Fun with the trash icon in OpenSuse

Tumbleweed Open Suse
Tumbleweed Open Suse
tumbleweed open suse

I needed to retrieve something from the trash in OpenSuse but by default, it didn’t have a trash icon on the desktop. I found a setting to enable the trash icon to show which is just a link to the trash.

Today I discovered that the trash was available by going to Places in the main menu. Now I wanted to delete the trash from the desktop. All I had to do was right-click on it and delete the trash. That is superior to how Windows/Mac handles icons on the desktop.

Just using this OS as a normal user is delightful. I don’t have to go to an obscure menu that Mac will change and Windows doesn’t allow you to change. I can do anything I want. I can move anything anywhere, and change the UI in any way that I want. Why am I making such a big deal about the UI? Imagine how productive you will be when things are set up in how they make sense to you and not what a focus group with Apple/Windows says. Instead of your tools being determined for you, you determine your tools.

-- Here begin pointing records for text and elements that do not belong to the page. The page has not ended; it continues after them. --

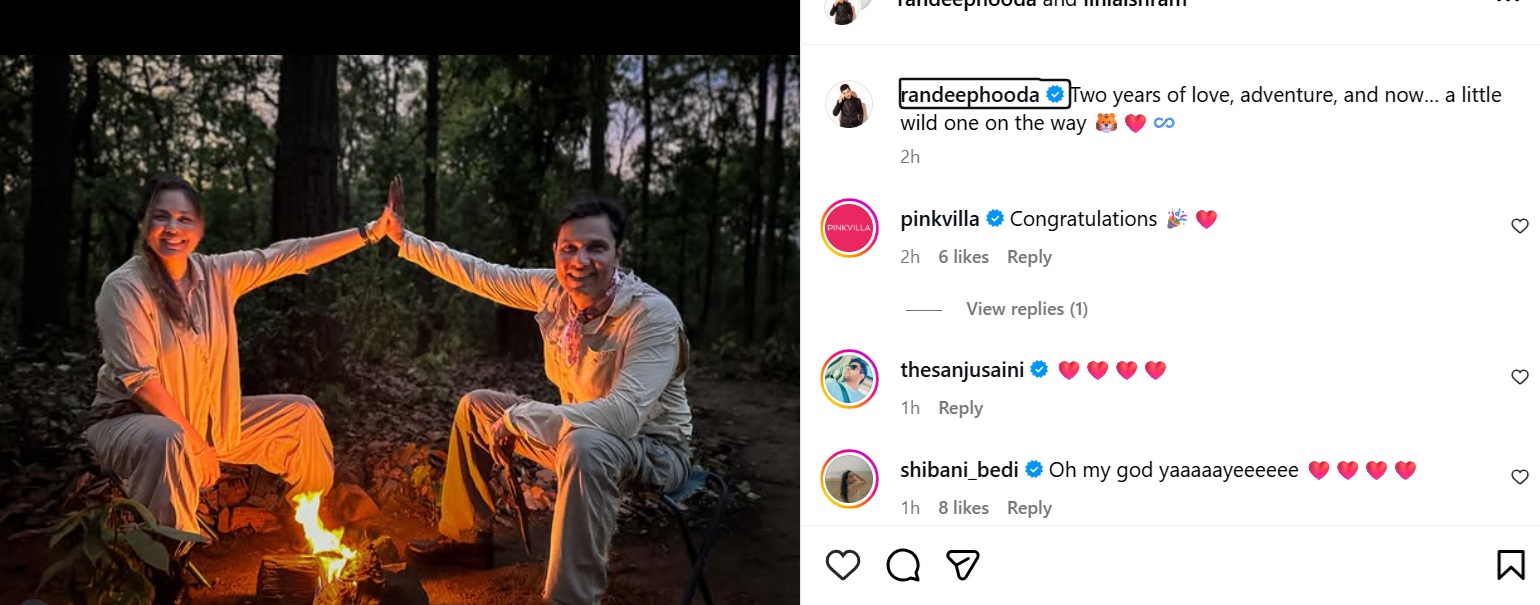Screen dimensions: 1540x605
Task: Click the campfire couple photo
Action: (x=400, y=330)
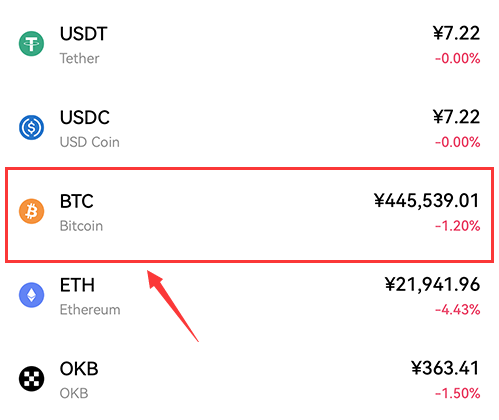Click the ETH change -4.43%
The width and height of the screenshot is (499, 420).
tap(458, 310)
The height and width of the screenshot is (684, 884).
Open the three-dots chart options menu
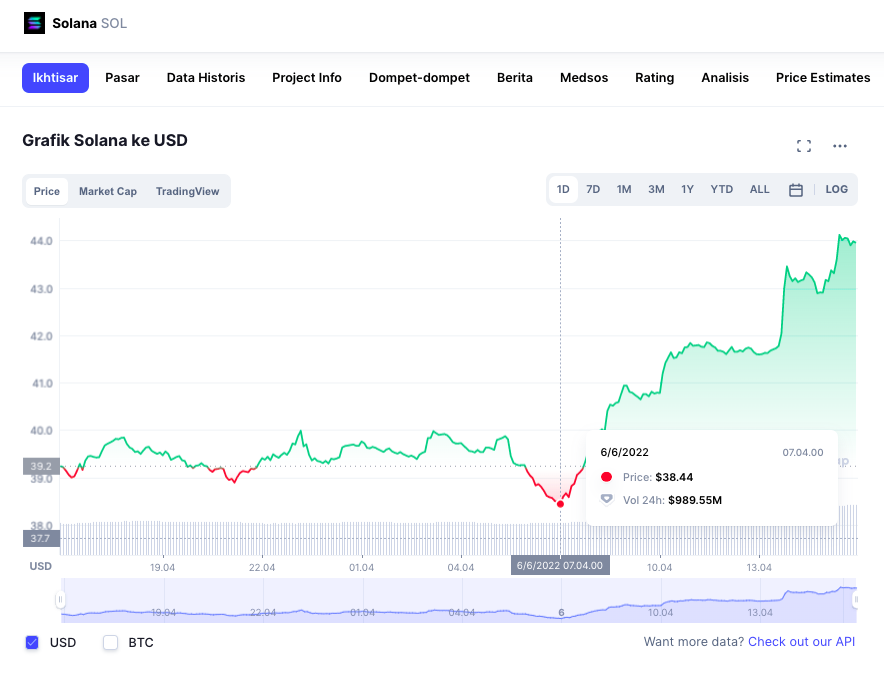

Now I can hear some of you saying, but I can hack Windows/Mac to change it to what I want. This is true for power/advanced users. They can modify some things, but like I said Windows 11 is increasingly limiting what is possible to be modified. More importantly when you make changing the UI easy, then the average person can modify it to be efficient. If I was the average person the freedom from change would appeal to me greatly to use Linux.

See also  OpenSuse has built in snapshots-never reinstall the OS again

I think we are seeing a reversal of what used to happen with computers. Instead of new computers being bought because the OS slowed it down, we are seeing computers fail because they are still useful from the OS that people are using. This is why people are buying computers less. They have less reason to buy them when they can use them productively and not be forced to the Mac/windows upgrade cycle. If I were Apple/MS I would be very worried about Linux.